• _How to complete this task_: Starting with the line that contains "Open A World" and stopping after the line that contains "Select the AAA", return each line below exactly as written, with no others.

[Entries supplied Boundary: Start]

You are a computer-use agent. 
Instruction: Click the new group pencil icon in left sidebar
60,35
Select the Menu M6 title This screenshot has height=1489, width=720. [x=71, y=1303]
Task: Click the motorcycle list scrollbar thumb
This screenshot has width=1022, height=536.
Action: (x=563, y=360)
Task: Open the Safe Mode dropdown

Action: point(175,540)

[Entries supplied Boundary: End]
[Entries supplied Boundary: Start]

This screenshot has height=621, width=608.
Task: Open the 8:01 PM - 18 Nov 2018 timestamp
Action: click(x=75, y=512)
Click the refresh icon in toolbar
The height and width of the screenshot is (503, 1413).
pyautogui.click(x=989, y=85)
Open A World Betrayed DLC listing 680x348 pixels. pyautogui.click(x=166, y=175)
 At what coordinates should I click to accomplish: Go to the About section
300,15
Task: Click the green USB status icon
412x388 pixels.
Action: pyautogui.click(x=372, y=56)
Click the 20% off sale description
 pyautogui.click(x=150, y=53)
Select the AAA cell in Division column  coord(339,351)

[Entries supplied Boundary: End]

• _Task answer_:
Open A World Betrayed DLC listing 680x348 pixels. pyautogui.click(x=166, y=175)
 At what coordinates should I click to accomplish: Go to the About section
300,15
Task: Click the green USB status icon
412x388 pixels.
Action: pyautogui.click(x=372, y=56)
Click the 20% off sale description
 pyautogui.click(x=150, y=53)
Select the AAA cell in Division column  coord(339,351)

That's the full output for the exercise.